Underground: The Julian Assange Story
Ten, Sunday, 8.30pm
What's it all about?
The eagerly awaited telemovie about Julian Assange's teenage years as a hacker in suburban Melbourne, from acclaimed writer-director Robert Connolly (Balibo).
Adapted from Suelette Dreyfus' 1997 book Underground: Hacking, Madness and Obsession on the Electronic Frontier, Robert Connolly's movie-length look at the forces that shaped the man behind WikiLeaks is fascinating, absorbing, tense and ultimately just a little unsatisfying. Where's the next chapter, damn it?
Alex Williams looks feasibly like a young Assange, but his performance borders on mime: the young Julian, it seems, believed keystrokes speak louder than words. And when he does speak, it's not so much to chat as to push back against some form of authority – with brevity and, occasionally, with anger.
Authority takes many forms in the world of young Julian: there's the stepfather who wants to whisk Julian's younger half-brother away to join the The Family; there's the mother, Christine (a superb Rachel Griffiths), who wants to enlist Julian to her political campaigning, directed mostly at a US-dominated, military-industrial complex; there's the girlfriend, Electra (Laura Wheelwright), who just wants him to be there, at least occasionally, to help with the baby they're trying to raise together in a Thornbury squat. And, of course, there's the computer security networks of the world.

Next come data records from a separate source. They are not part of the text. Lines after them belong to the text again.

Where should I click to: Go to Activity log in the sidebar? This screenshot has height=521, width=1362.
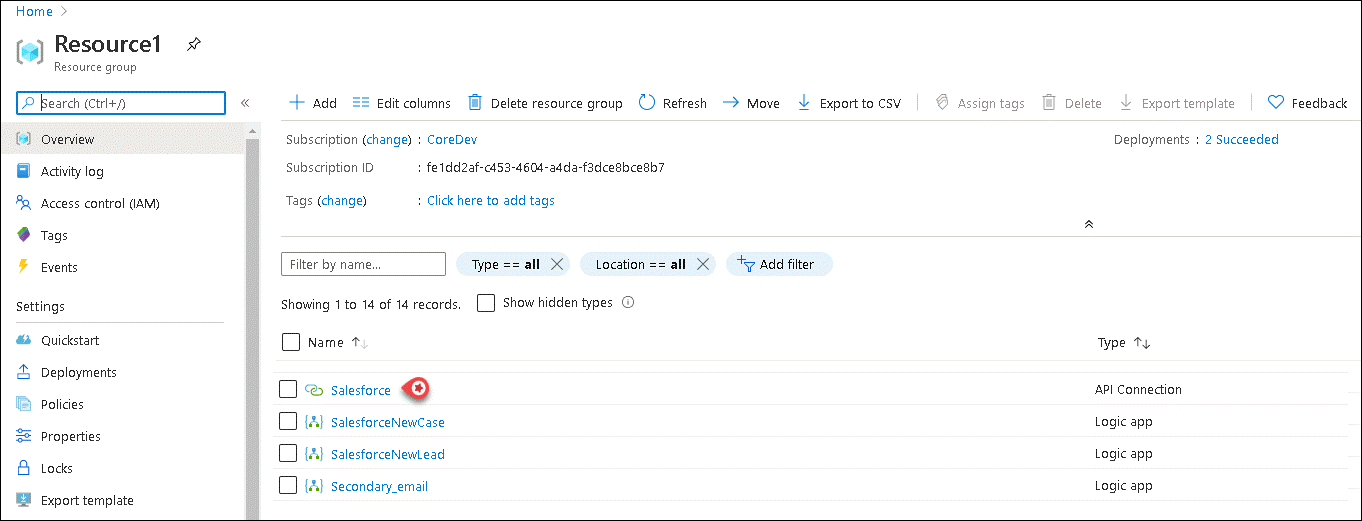pyautogui.click(x=72, y=172)
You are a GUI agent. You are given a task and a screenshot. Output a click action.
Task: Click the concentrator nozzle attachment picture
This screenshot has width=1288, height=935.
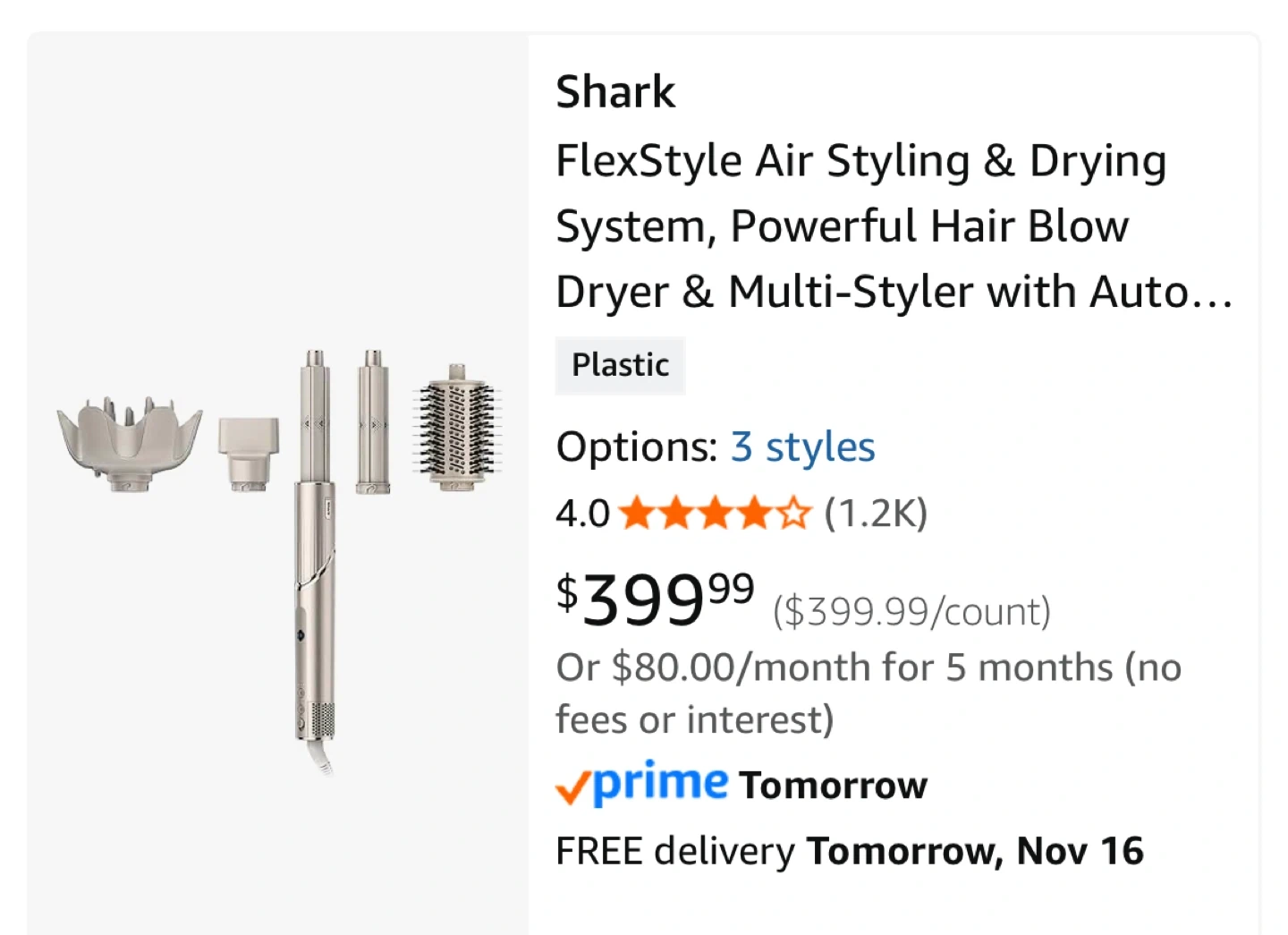click(x=249, y=453)
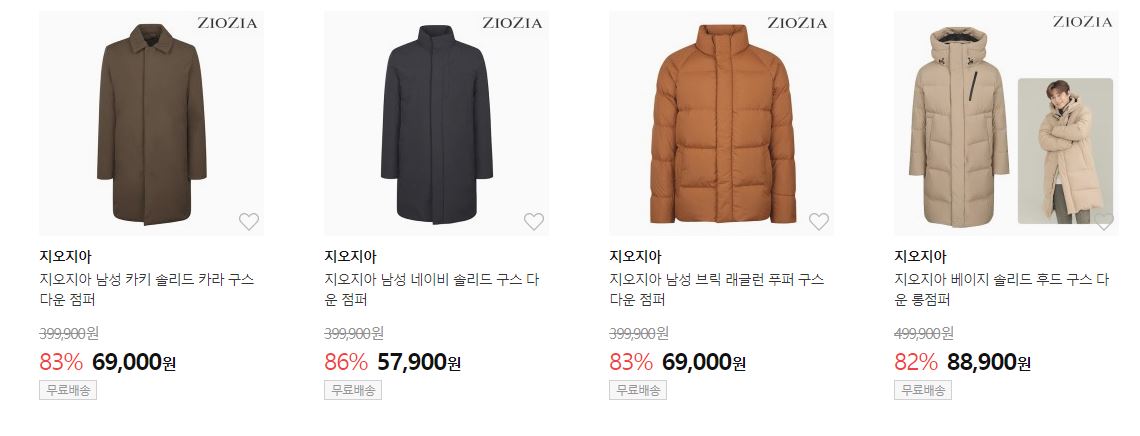Viewport: 1140px width, 436px height.
Task: Click model photo wearing beige long jumper
Action: pos(1065,151)
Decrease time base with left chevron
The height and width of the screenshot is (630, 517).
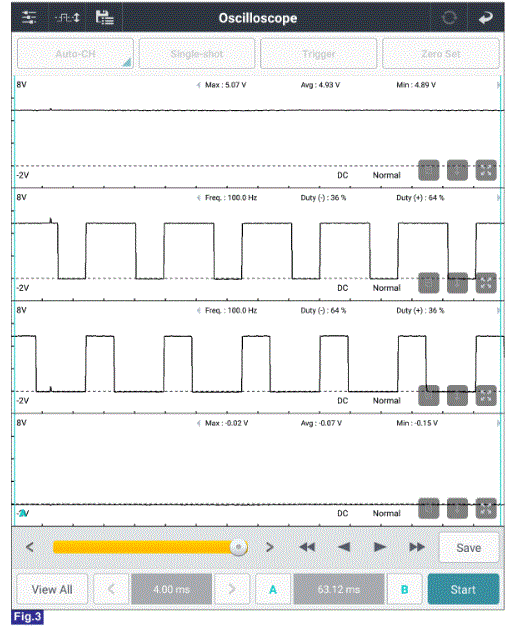click(x=111, y=589)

To many, the bits about The Family and the teenage pregnancy (Assange fought and won a bitter custody battle, an end note tells us, and raised his son alone for many years) will come as shocks. But for me, the biggest surprise – and delight – was in the detailing of the technology that made Assange's earliest politically-motivated hacking possible.
The ping as the dial-up modem connected, the tangle of wires at the telephone exchange, the little cup that you held over the mouthpiece to trick the phone into allowing free international calls (I last saw one of those in a London pub 20 years ago) were all familiar yet strange, like relics from the dawn of the industrial era. In truth, they were the bare bones of the internet, visible at the time only to those few who had the curiosity and know-how to go looking for them.
Underground is structured like a heist movie, with Assange trying to crack the biggest vault of all – the US military database – while an eager but ill-equipped cop, detective Ken Roberts (Anthony LaPaglia), races to stop him.
In this telling, there was no question of motivation: by the end of Underground, Assange was doing it not for his own gain – not even, any longer, simply to prove that he could – but rather because he had a mission that his mother would understand well enough. He wanted to prove that civilians killed in Operation Desert Storm were deliberately targeted. In other words, that the US was guilty of war crimes. Sound familiar?
But Underground was even-handed, even while granting the fundamental legitimacy of that aim. The scene in which Assange and Roberts confront each other about their respective moral responsibilities – to "the truth" and to "our boys over there" respectively – rings as true now as it might have then.
On the sexual front, Connolly was deft. Julian drifts from Electra not out of caddishness but merely because he is seduced by the siren call of the modem; the nights simply aren't long enough to hold both of them.
At any rate, noticeably missing from the plethora of title cards at the end was an update on the status of Julian Assange's extradition proceedings to face charges of rape in Sweden. Given the fluidity of the situation, that might have been a prudent decision rather than a prudish one.
In a sentence
A considered yet gripping look at the crucible in which Julian Assange was formed and, arguably, deformed. Brilliant.